[[ Supplied data, beginning ]]

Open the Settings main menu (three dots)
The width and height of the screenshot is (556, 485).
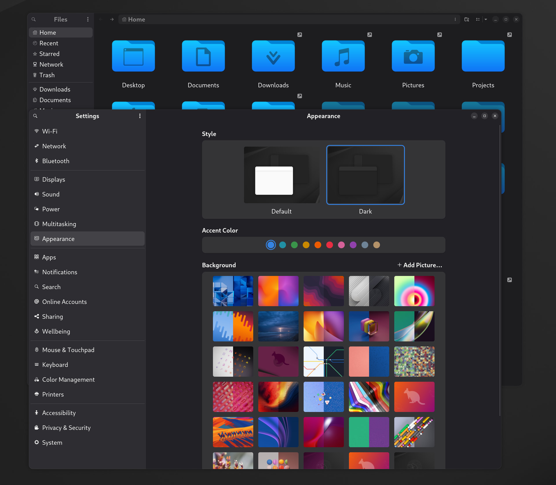click(x=140, y=116)
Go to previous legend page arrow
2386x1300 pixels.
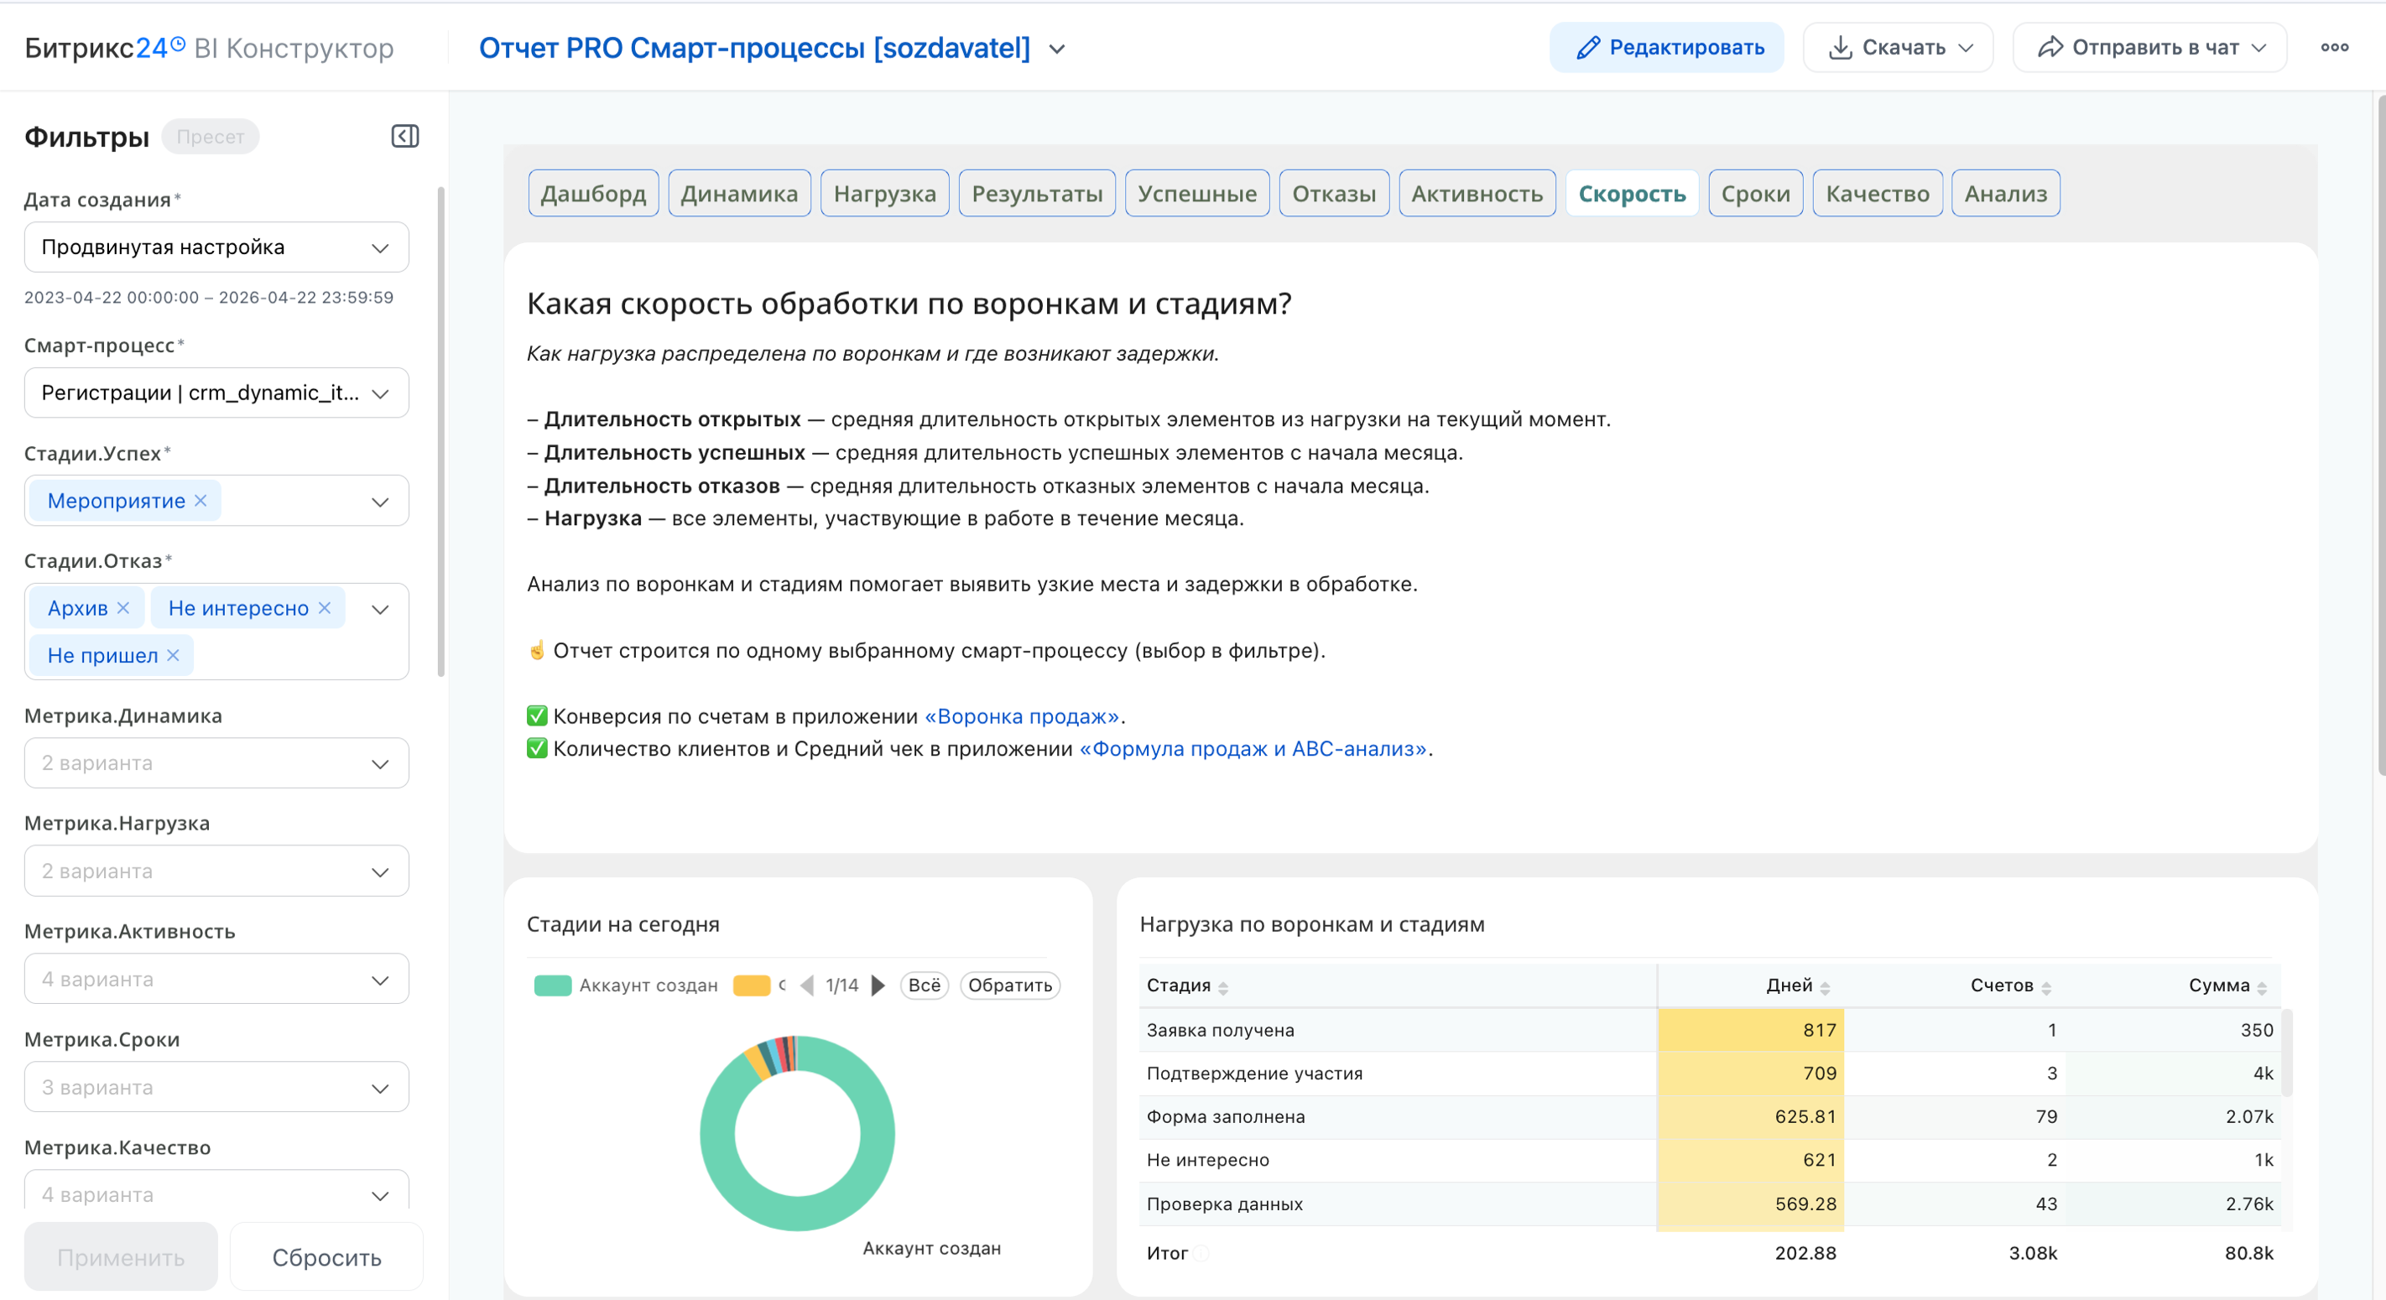tap(807, 985)
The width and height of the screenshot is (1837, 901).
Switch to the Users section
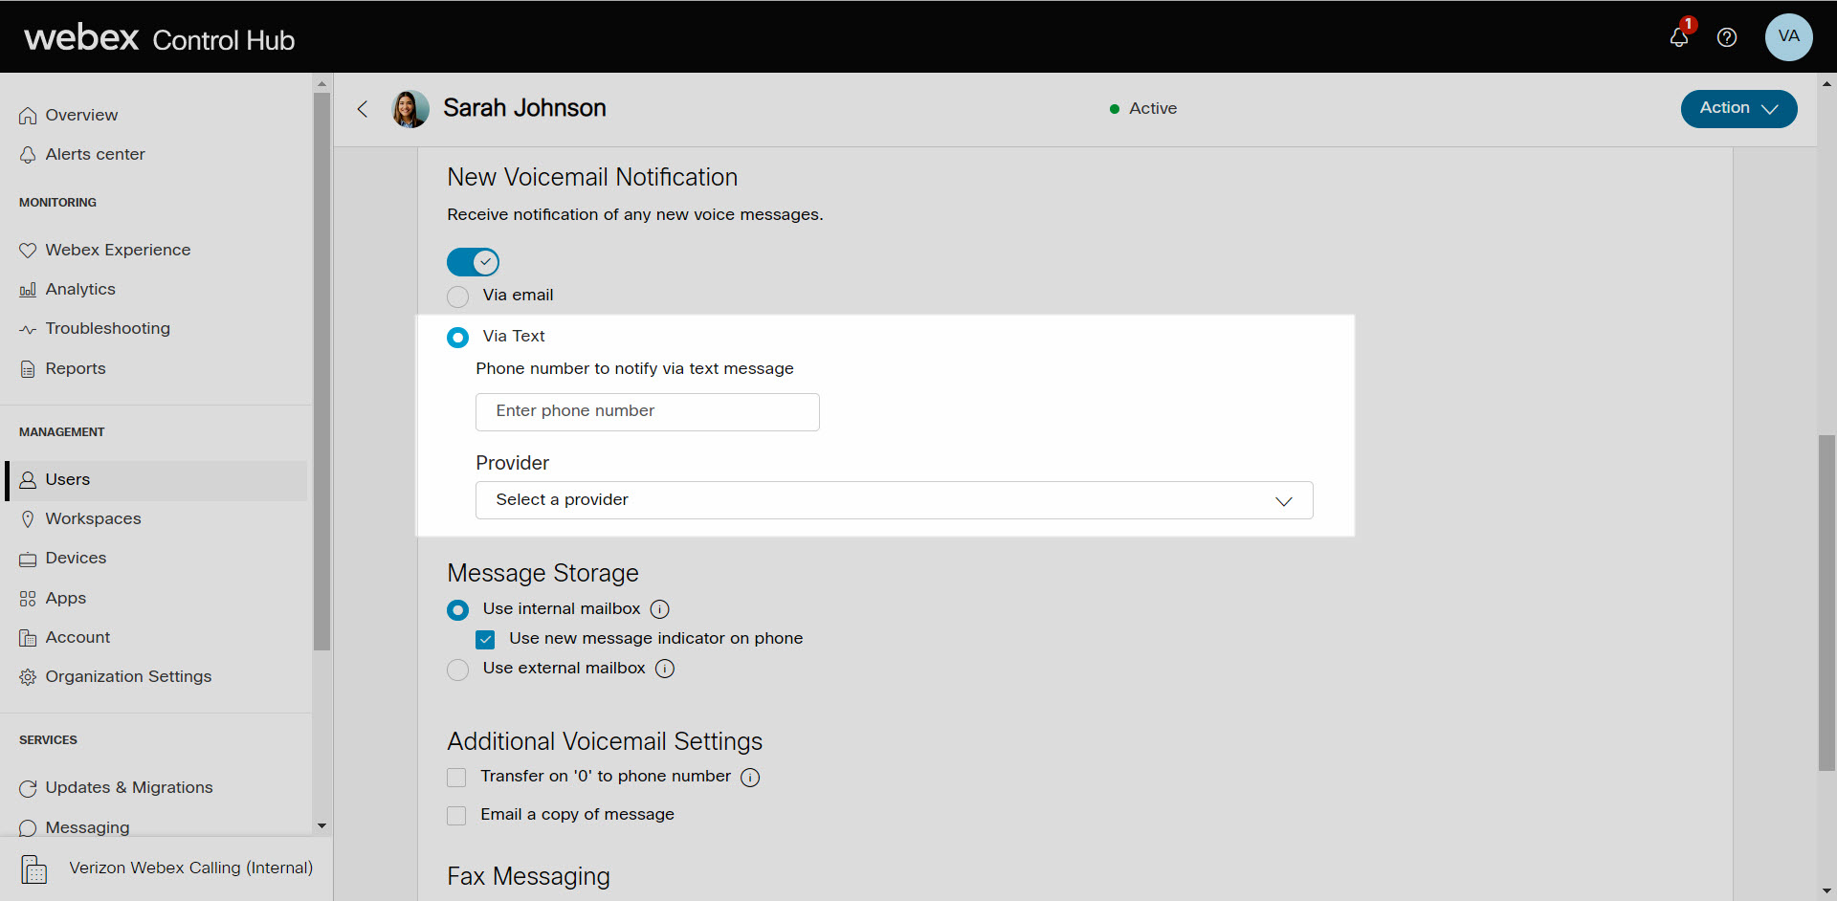pyautogui.click(x=67, y=479)
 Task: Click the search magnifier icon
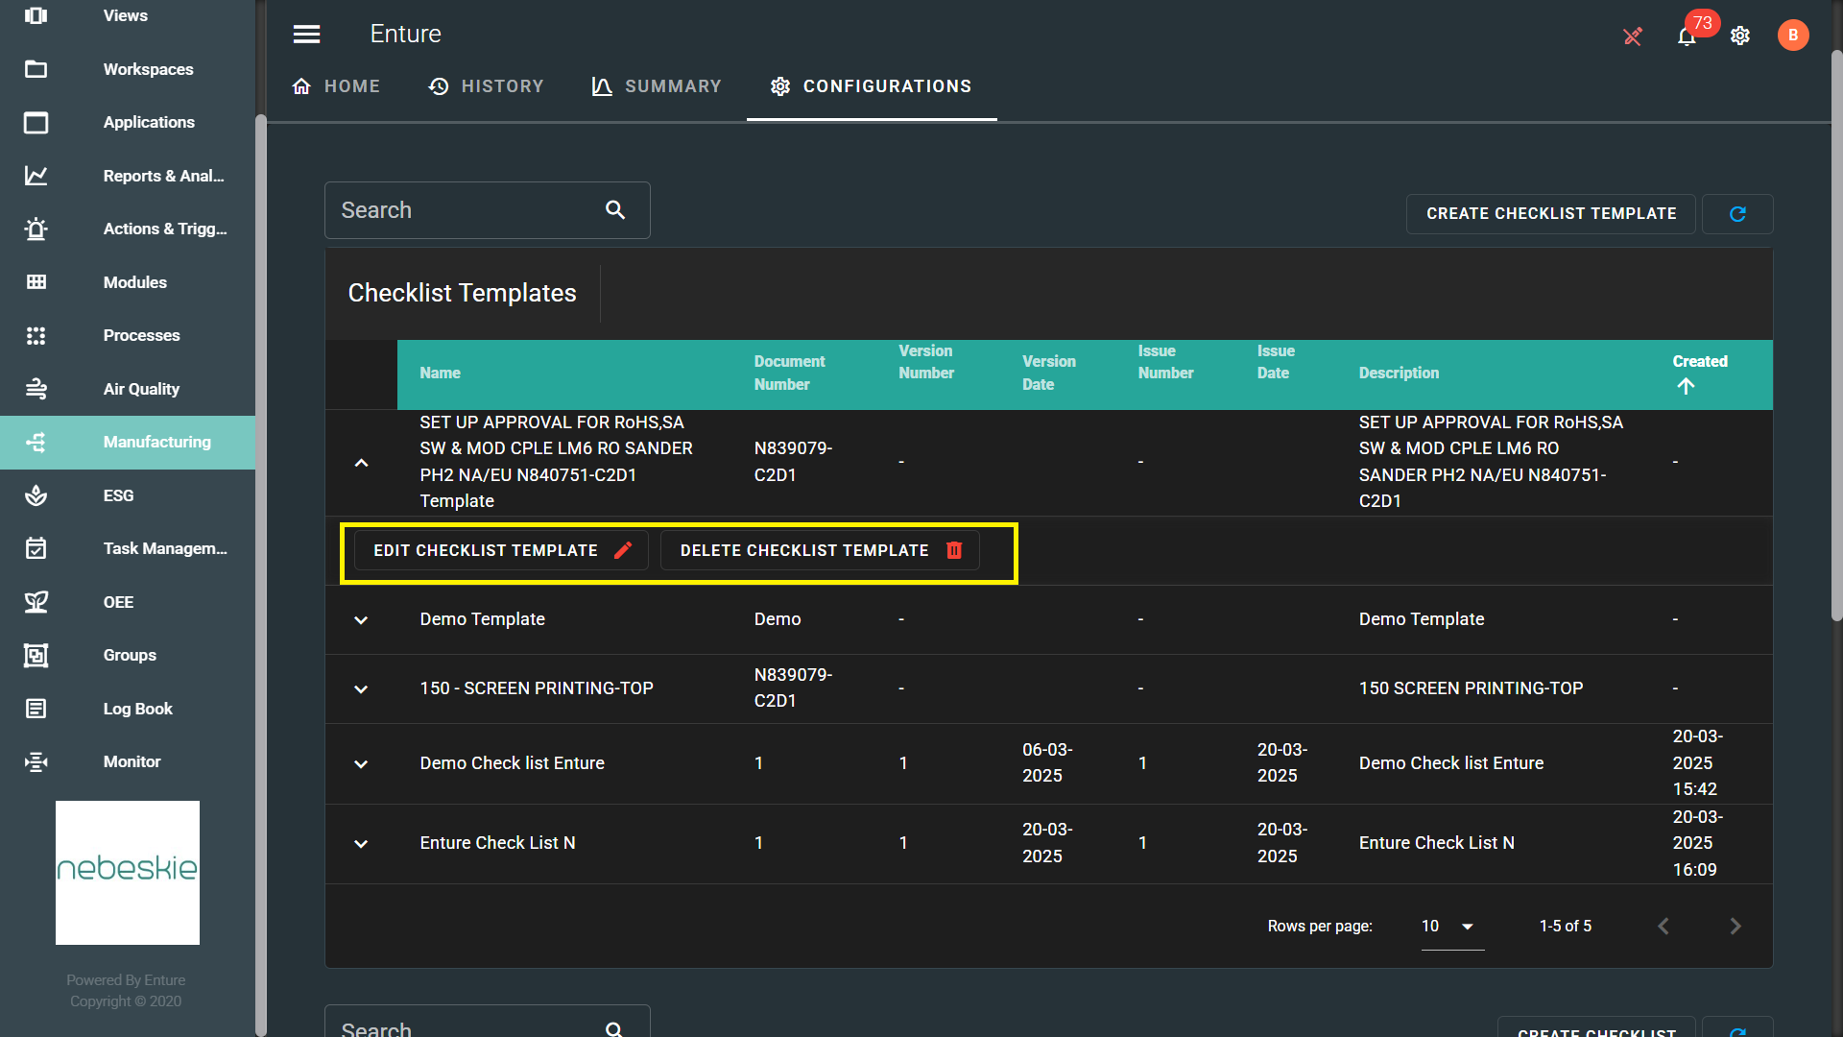pyautogui.click(x=615, y=210)
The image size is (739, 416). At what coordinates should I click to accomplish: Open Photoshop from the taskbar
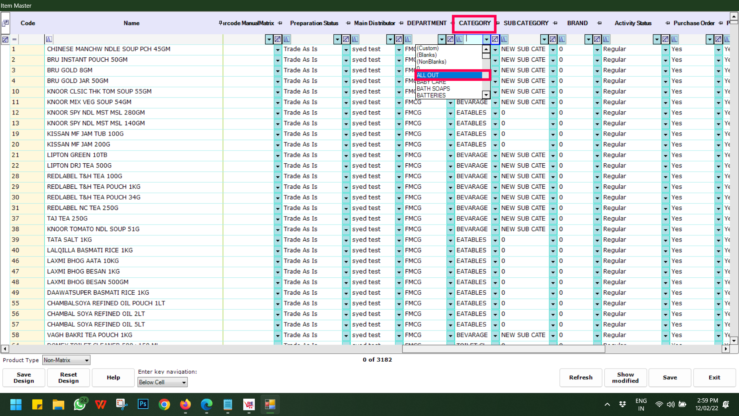pyautogui.click(x=143, y=404)
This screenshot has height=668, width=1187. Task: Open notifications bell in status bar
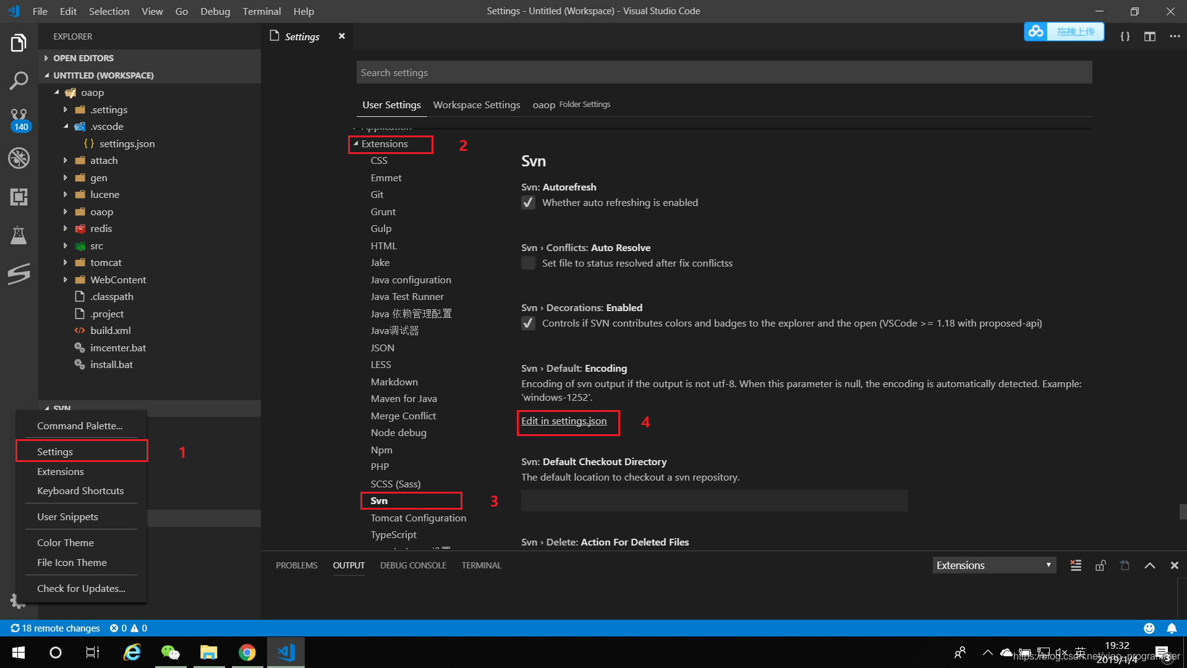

[[ Supplied data, end ]]

### [Exercise objective]
Write out all the entries again, word for word, and print no images.

### [Solution]
Open the Settings main menu (three dots)
The width and height of the screenshot is (556, 485).
click(x=140, y=116)
Go to previous legend page arrow
2386x1300 pixels.
tap(807, 985)
The width and height of the screenshot is (1837, 901).
Switch to the Users section
pyautogui.click(x=67, y=479)
 Task: Click the search magnifier icon
pyautogui.click(x=615, y=210)
The image size is (739, 416). At what coordinates should I click to accomplish: Open Photoshop from the taskbar
pyautogui.click(x=143, y=404)
This screenshot has height=668, width=1187. Task: Open notifications bell in status bar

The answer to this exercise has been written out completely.